How to: Avoiding Shopping Cart Accidents and Other Dangers
Parents are well aware that keeping a newborn or a squirrely toddler well behaved and safe in their shopping cart is a challenge.
You may be primarily concerned with keeping the kids from sneaking unplanned purchases into the cart or yelling their heads off and disturbing the other patrons, but kids and cart safety may be more precarious than you imagine.
According to the Washington Post, about 530,494 children were injured in cart-related accidents during a study from 1990-2011 by the Nationwide Children’s Hospital in Columbus, Ohio. This amounts to “66 children per day, treated in an emergency department.”
The study concluded, as reported by the Post, “Falls from a shopping cart accounted for the majority of injuries (70.4 percent), followed by running into/falling over the cart, cart tip-overs and entrapment of extremities in the cart.”
Add the current pandemic into the mix, and keeping your children happy and healthy becomes an overwhelming task.
Protecting Your Child From COVID
Shop at Conscientious Stores
Look for markets that require staff and shoppers to wear masks. If the baggers have the masks hanging halfway off their faces, try to find another grocery store that’s being more careful.
Make sure they’re sterilizing carts and have a shield between the shoppers and the checkout clerk.
Bring Supplies to Sterilize
Keep hand sanitizer and sterilizing wipes on hand. Wipe down the parts of the cart you’ll be touching and use a shopping cart cover for your older children to keep them safe with a germ barrier between them and the dirty surface.
Just toss the cover into the wash when you get home and it will be ready for the next time you go out.
Wipe down any areas you’ll have a lot of contact with, such as the self-checkout, with a sanitizing wipe before using them.
It may seem extreme, but once you reach your car, use a safe hand sanitizer on you and your children.
Face Shields for Children
Binxy Baby Face Shields are not yet FDA approved but could improve your chances of protecting your child from saliva, sprays, splashes, droplets and dust.
Your child won’t quickly outgrow this product, so you’ll actually have something you won’t need to constantly replace.
Wash and reuse.
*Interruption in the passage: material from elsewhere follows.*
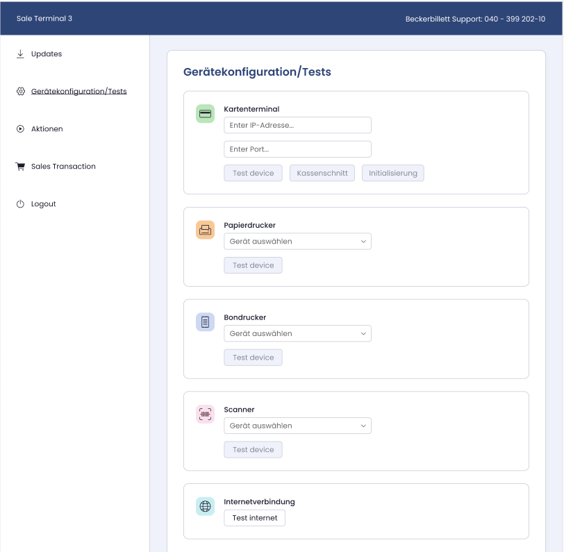
Task: Click the pink Scanner barcode icon
Action: tap(205, 414)
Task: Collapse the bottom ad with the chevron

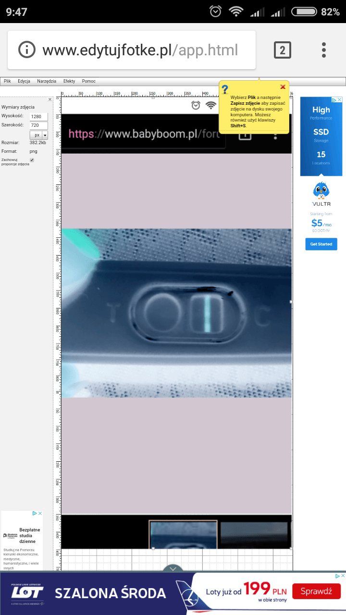Action: pos(173,569)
Make sure your child is monitored while wearing a face shield. For ages two and up.
Accidents at the Store
Siblings
One of the main causes of shopping cart accidents is when parents allow siblings to ride on the outside of the cart. Whether they grasp onto the sides or ride on the end, the result is often that the cart will tip over, taking the baby with it.
Explain the dangers of messing with the cart to older siblings and try to distract them from games involving the grocery cart. Do consider a cart cover for siblings old enough to sit up, but who are not too big for the cart seat. This protects them from a germy environment. And they’ll be strapped in!
Seatbelts
Any child in any cart must be strapped in.
Babies wriggle, and toddlers and older children can rarely resist the temptation to stand and reach for items. Or just stand up because they can. No one likes to sit in any position for long. Even the most trustworthy, older children can cause a cart to tip over when sitting in the bigger basket area.
Finally, stay with your cart at all times. Sometimes it’s easy to take a step or two off to snag an item from your list. Be within grabbing distance of the cart at all times in case of emergency.
Good luck, parents! And happy shopping!